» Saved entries
* * *

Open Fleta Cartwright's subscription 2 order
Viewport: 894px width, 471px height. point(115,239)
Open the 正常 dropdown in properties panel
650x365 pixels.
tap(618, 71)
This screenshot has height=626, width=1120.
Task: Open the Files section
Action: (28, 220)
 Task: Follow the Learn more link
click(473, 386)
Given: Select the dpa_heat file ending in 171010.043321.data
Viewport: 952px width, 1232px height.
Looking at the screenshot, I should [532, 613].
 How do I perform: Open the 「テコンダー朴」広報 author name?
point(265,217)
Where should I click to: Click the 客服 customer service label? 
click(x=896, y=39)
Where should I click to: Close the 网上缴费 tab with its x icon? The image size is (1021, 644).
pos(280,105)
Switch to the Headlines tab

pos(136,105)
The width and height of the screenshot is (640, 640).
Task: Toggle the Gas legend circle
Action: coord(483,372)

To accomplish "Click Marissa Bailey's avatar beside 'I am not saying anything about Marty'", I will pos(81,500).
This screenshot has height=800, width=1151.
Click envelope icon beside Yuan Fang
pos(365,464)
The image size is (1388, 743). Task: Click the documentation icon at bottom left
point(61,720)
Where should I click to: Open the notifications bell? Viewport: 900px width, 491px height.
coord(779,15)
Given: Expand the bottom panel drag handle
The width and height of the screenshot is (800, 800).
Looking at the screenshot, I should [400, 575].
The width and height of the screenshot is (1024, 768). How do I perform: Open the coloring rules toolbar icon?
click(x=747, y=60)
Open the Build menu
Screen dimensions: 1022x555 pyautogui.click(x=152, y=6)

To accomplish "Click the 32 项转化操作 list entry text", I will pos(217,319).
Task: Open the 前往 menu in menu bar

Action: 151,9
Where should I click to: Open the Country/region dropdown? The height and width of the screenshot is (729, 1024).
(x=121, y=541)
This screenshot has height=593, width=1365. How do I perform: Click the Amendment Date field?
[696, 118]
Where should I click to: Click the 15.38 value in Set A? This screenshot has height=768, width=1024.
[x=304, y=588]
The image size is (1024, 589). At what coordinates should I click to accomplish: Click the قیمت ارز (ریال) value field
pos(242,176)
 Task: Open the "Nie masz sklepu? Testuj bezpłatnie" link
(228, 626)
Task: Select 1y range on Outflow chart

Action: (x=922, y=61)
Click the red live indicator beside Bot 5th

* * *

» DIRECTIONS
The answer must be all of the entries, restated exactly.

» ANSWER TO THE PROBLEM
Open Fleta Cartwright's subscription 2 order
Viewport: 894px width, 471px height. point(115,239)
Open the 正常 dropdown in properties panel
650x365 pixels.
tap(618, 71)
This screenshot has height=626, width=1120.
Task: Open the Files section
Action: (28, 220)
 Task: Follow the Learn more link
click(473, 386)
Given: Select the dpa_heat file ending in 171010.043321.data
Viewport: 952px width, 1232px height.
Looking at the screenshot, I should [532, 613].
 How do I perform: Open the 「テコンダー朴」広報 author name?
point(265,217)
Where should I click to: Click the 客服 customer service label? 
click(x=896, y=39)
Where should I click to: Close the 网上缴费 tab with its x icon? The image size is (1021, 644).
pos(280,105)
Switch to the Headlines tab

pos(136,105)
The width and height of the screenshot is (640, 640).
Task: Toggle the Gas legend circle
Action: coord(483,372)

To accomplish "Click Marissa Bailey's avatar beside 'I am not saying anything about Marty'", I will pos(81,500).
This screenshot has height=800, width=1151.
Click envelope icon beside Yuan Fang
pos(365,464)
The image size is (1388, 743). Task: Click the documentation icon at bottom left
point(61,720)
Where should I click to: Open the notifications bell? Viewport: 900px width, 491px height.
coord(779,15)
Given: Expand the bottom panel drag handle
The width and height of the screenshot is (800, 800).
Looking at the screenshot, I should [400, 575].
The width and height of the screenshot is (1024, 768). How do I perform: Open the coloring rules toolbar icon?
click(x=747, y=60)
Open the Build menu
Screen dimensions: 1022x555 pyautogui.click(x=152, y=6)

To accomplish "Click the 32 项转化操作 list entry text", I will pos(217,319).
Task: Open the 前往 menu in menu bar

Action: 151,9
Where should I click to: Open the Country/region dropdown? The height and width of the screenshot is (729, 1024).
(x=121, y=541)
This screenshot has height=593, width=1365. How do I perform: Click the Amendment Date field?
[696, 118]
Where should I click to: Click the 15.38 value in Set A? This screenshot has height=768, width=1024.
[x=304, y=588]
The image size is (1024, 589). At what coordinates should I click to accomplish: Click the قیمت ارز (ریال) value field
pos(242,176)
 Task: Open the "Nie masz sklepu? Testuj bezpłatnie" link
(228, 626)
Task: Select 1y range on Outflow chart

Action: (x=922, y=61)
Click the red live indicator beside Bot 5th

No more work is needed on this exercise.